- _Exercise details_: Edit the entries from the line containing "Comment choisir un" through the line containing "cliquez pour en savoir plus (274, 567)", inclusive, replacing "confiseries" with "bonbons" and leaving everything else unchanged. Return only those lines.

- _Raw records_:
↓↓↓

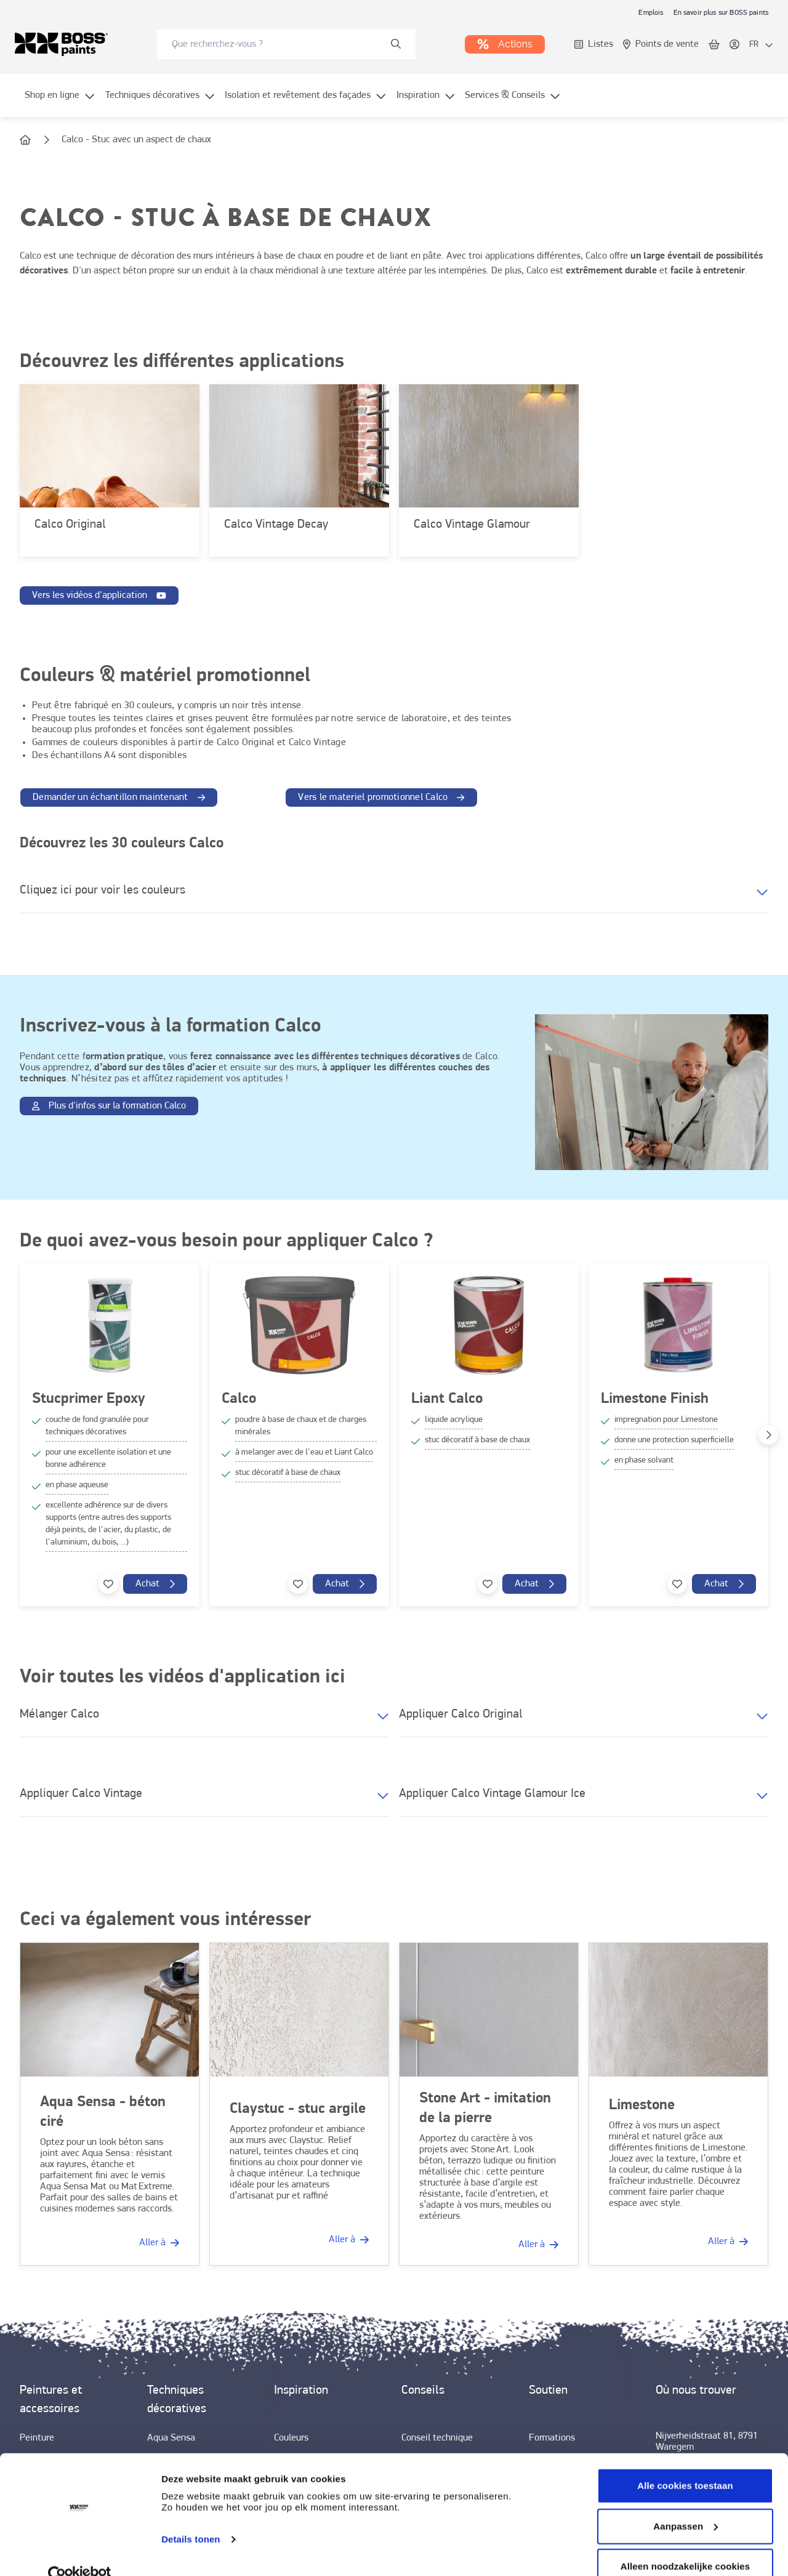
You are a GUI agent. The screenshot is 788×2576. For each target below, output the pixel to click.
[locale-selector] (761, 45)
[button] (394, 894)
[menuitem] (60, 103)
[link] (650, 12)
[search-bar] (278, 44)
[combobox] (286, 44)
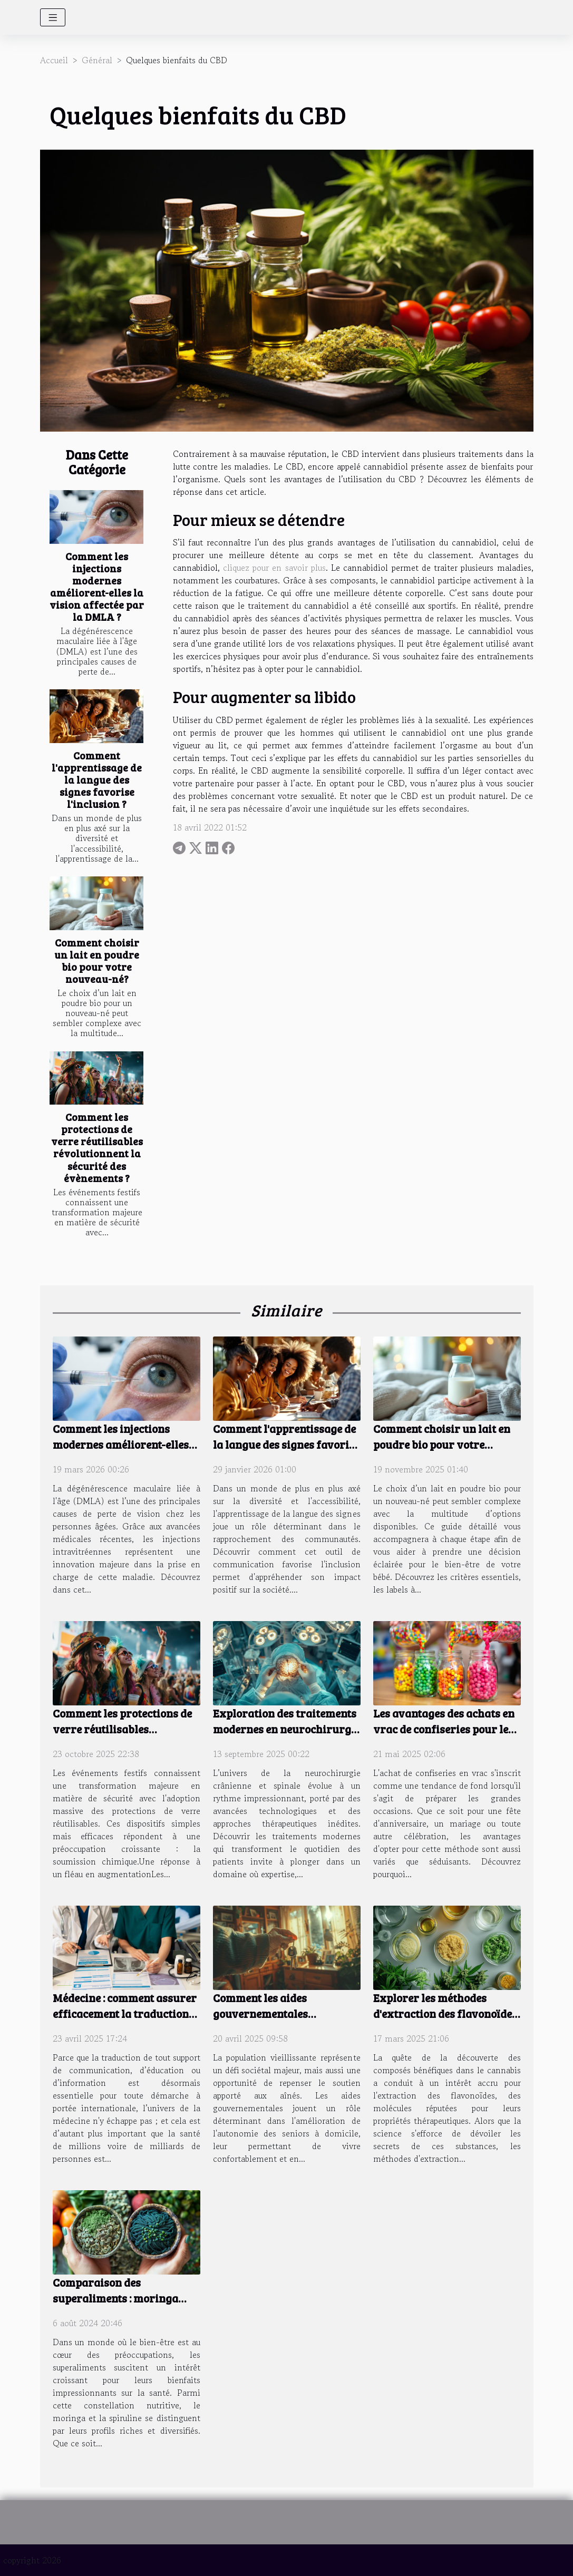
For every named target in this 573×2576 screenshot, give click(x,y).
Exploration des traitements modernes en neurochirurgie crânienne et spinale (286, 1728)
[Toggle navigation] (53, 17)
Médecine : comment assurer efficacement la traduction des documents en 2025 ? (125, 2013)
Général (97, 60)
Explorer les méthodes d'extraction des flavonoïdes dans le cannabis (445, 2013)
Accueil (54, 60)
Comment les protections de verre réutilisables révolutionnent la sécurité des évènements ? (97, 1147)
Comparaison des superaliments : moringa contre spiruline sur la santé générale (125, 2306)
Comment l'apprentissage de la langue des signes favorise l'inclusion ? (97, 779)
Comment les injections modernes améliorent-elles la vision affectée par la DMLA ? (97, 586)
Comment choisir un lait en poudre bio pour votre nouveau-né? (96, 960)
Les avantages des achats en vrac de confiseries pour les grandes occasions (443, 1728)
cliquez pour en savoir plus (274, 567)
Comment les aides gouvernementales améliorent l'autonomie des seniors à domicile (282, 2021)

↑↑↑

- _Answer to this exercise_:
Comment choisir un lait en poudre bio pour votre nouveau-né? (96, 960)
Les avantages des achats en vrac de bonbons pour les grandes occasions (443, 1728)
cliquez pour en savoir plus (274, 567)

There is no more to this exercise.